Data for this task >>
◇ ◇ ◇ ◇

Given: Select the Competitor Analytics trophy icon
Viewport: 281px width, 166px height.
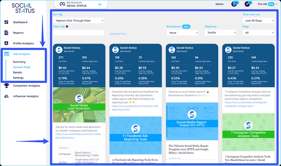Looking at the screenshot, I should [6, 85].
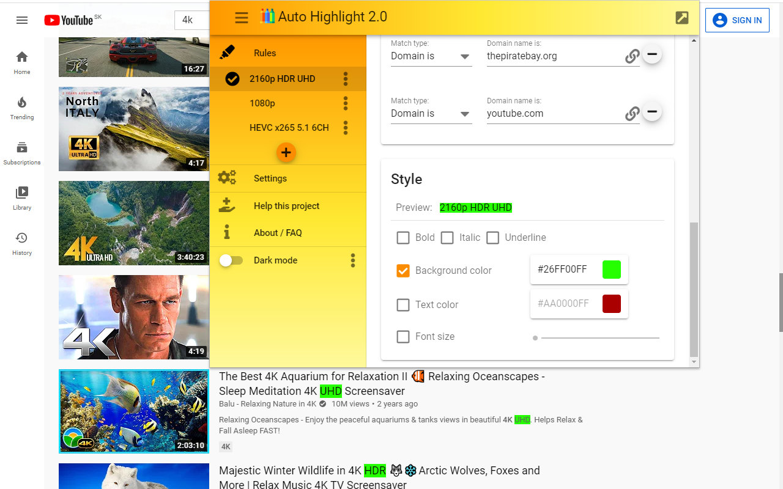
Task: Select the Rules brush icon
Action: tap(227, 53)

◇ ◇ ◇ ◇

Problem description >>
Reproduce the records above word for word, leaving out the pictures.

Written answer >>
Given: Select the Competitor Analytics trophy icon
Viewport: 281px width, 166px height.
Looking at the screenshot, I should [6, 85].
Task: Select the Rules brush icon
Action: tap(227, 53)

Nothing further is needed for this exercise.